The fund invests in UK equities that are expected to benefit from the long-term themes that Sarasin has identified as drivers for growth. Fund managers Rohini Rathour and Jennifer Ramsey will look at five investment themes.
Corporate restructuring refers to firms that are restructuring to increase their potential profits. Intellectual property & excellence focuses on firms that can protect their intellectual property. Pricing power refers to companies who have some control over the prices they charge due to their strong market positions. Security of supply identifies companies that should benefit from price rises in natural resources and other necessities, while the strong get stronger focuses on financial strength.
Discussing Sarasin’s track record in thematic investing, Hargreaves Lansdown senior analyst Meera Patel says: “Sarasin has been investing on a thematic basis across various funds for over 20 years, so it has an established investment approach which has served it well over the long term. This approach sets them apart from traditional equity fund managers.”
Patel points out that Sarasin believes geography is irrelevant today and one way to invest is on a thematic basis. She says: “This fund looks to profit from themes such as corporate restructuring, pricing power, and companies with financial strength that are survivors from the credit crunch.”
Looking at how the fund could be useful for IFAs and their clients, Patel says: “The fund has a concentrated portfolio of 40 to 50 companies and I like this concentration as it allows the manager to focus on her very highest conviction ideas.”

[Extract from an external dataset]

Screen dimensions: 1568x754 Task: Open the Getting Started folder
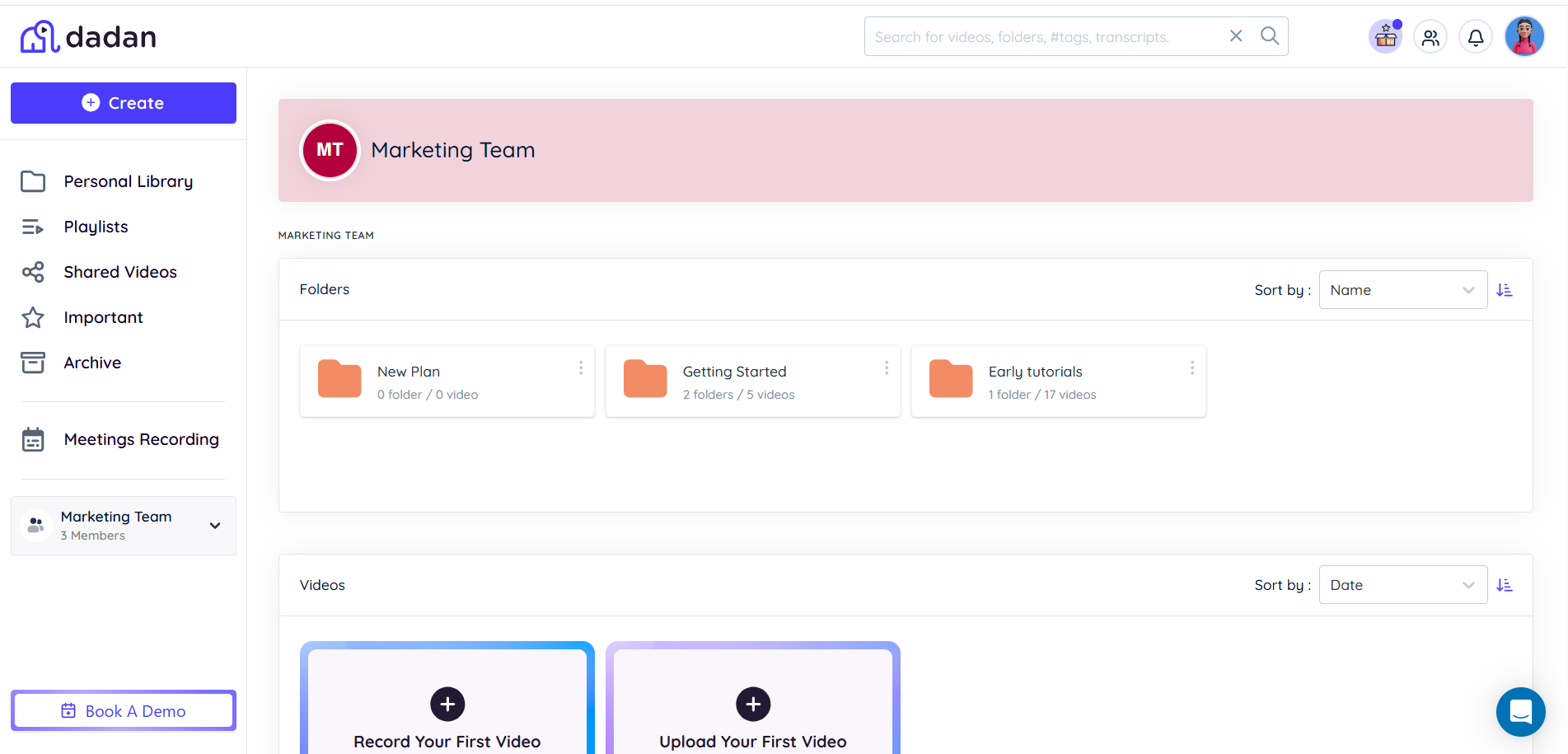point(734,372)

Patel adds that the fund is able to use the wider investment powers of Ucits III, such as shorting. She says: “The fund is not an absolute return fund, but the greater flexibility should help overall returns in volatile or falling markets. This does however increase risk, so this should be taken into consideration when investing.”
Considering the potential drawbacks of the fund Patel says: “I feel there are too many UK funds in the IMA UK All Companies sector and we do not really need another one. However, in fairness to Sarasin, this is different to traditional equity funds.
Patel also says there is not a huge appetite for UK funds at the moment because the UK economy is in such a fragile state. She believes that despite this fund’s focus on UK companies in a global context, it may not attract huge amounts of money until confidence in the UK improves.
Weighing up the charges, Patel says: “The fund has an annual charge of 1.5 per cent plus a performance fee of 15 per cengt of any positive outperformance of the FTSE All Share Index. On the whole, we do not like performance fees as we can argue any active manager should be able to deliver a positive return.”
Identifying the main competition that Sarasin could face, Patel suggests Newton. “Newton manages money on a thematic basis and the Newton UK Opportunities would be the closest competition to this fund,” she says.